##### Quoted passage #####

In My Brainholes: Slenderman, Plus a Short Story

slenderman

Slenderman freaks me the hell out.

I’m not sure what it is, exactly, about the notion of the Internet-invented urban legend. There’s just something about him. Primarily it is, perhaps, that he’s an infiltrator; that he appears at will, bends the laws of reality, and pursues relentlessly his victims. Also he has no face. And he’s like some kind of weird spider thing.

Okay, I’m getting ahead of myself. If you’re not familiar, the Slenderman is that guy up there — a creature invented for a contest on the forums at SomethingAwful.com. He’s a creature of sorts, faceless, who seems to have dominion over children and apparently abducts them. Some or all of the rules of the creature are subject to change depending on which interpretation you’re talking about, and at this point there have been a few. Still, there seem to be a few steadfast elements: the Slenderman is tall, man-shaped although not a man, and keyed on sight. If you see the Slenderman, he will hunt you down. Your fate is sealed.

Something about the concept of the creature spooks me in that delightful way that few things do. I’m something of an avid horror fan (to a degree — I’ll read or watch just about everything, but I still have no desire to embark on Human Centipede or Teeth, because seriously), with a soft spot for creatures, and the Slenderman is the first to affect me in any serious way since my original exposure to Dan O’Bannon and H.R. Geiger’s Alien (which I’ve written about previously). So roughly…16 years. Or maybe more like 18. How the hell old am I again?

Some of the more solid facts about Slenderman: he seems to short out electrical equipment in his presence; he may inspire madness; he has the ability to mesmerize children; he resembles a man in a business suit as means of camouflage; he seems to prefer the woods. Just about everything you’d ever want to know about the evolution of the character has been captured here. I highly recommend reading it, and then looking up all related videos on YouTube.

slenderman 2

Thinking about it analytically, among the things that make the Slenderman so chilling is his approximation to being human while lacking primary elements of human anatomy. Compare Slenderman to the “xenomorph” (a name I hate — any alien is technically a xenomorph [rough Latin: “strange shape”], not just those of the Alien franchise) and the first similarity is the missing eyes. Not a loss of eyes, but a lack of eyes. Perception without vision. That’s so fundamentally opposed to the human understanding of the world as to be frightening. How do you relate to a creature with no eyes? How do you anticipate or avoid something that obviously perceives the world in a wholly different way from the way you do?

Second similarity: long, tendril-like limbs. The Slenderman gets his name for his impossible proportions — he’s several feet taller than a man and not built like one, with long arms and long legs. The xenomorph, too, takes on those proportions; taller, lankier, thinner. Again I wonder if the animal portions of our brains hones in on attributes that allow a thing to best us in combat. A creature taller than you and thinner is likely more agile in many ways, outreaches you, possibly outruns you. Cuts off your escape routes. Takes hold of you before your can get away.

##### Data #####

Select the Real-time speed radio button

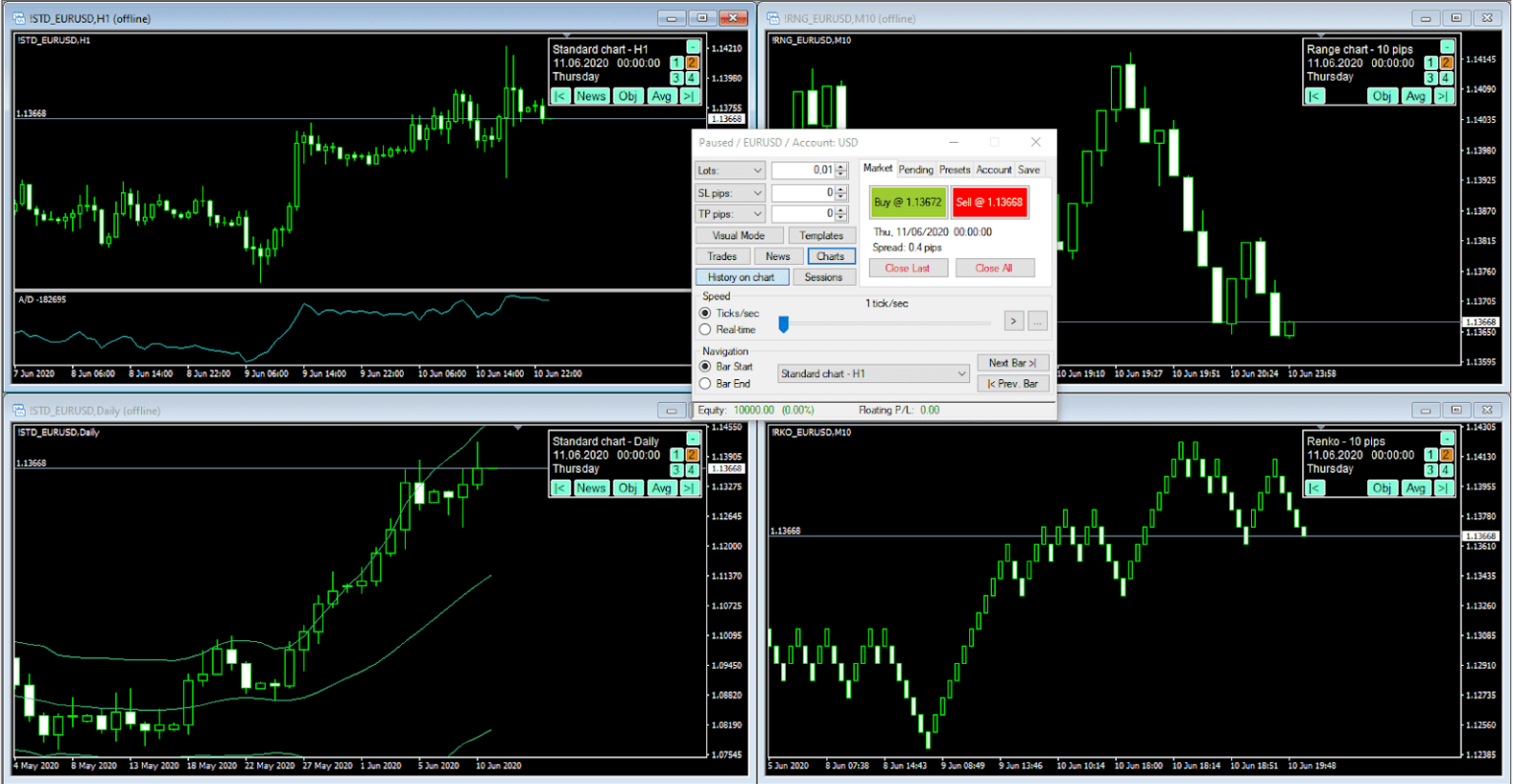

#####

Output, word for word, the part of the Slenderman post that opens with the words containing "Something about the" and closes with "am I again?". The data has no connection to the Slenderman post.

- **Solved problem**
Something about the concept of the creature spooks me in that delightful way that few things do. I’m something of an avid horror fan (to a degree — I’ll read or watch just about everything, but I still have no desire to embark on Human Centipede or Teeth, because seriously), with a soft spot for creatures, and the Slenderman is the first to affect me in any serious way since my original exposure to Dan O’Bannon and H.R. Geiger’s Alien (which I’ve written about previously). So roughly…16 years. Or maybe more like 18. How the hell old am I again?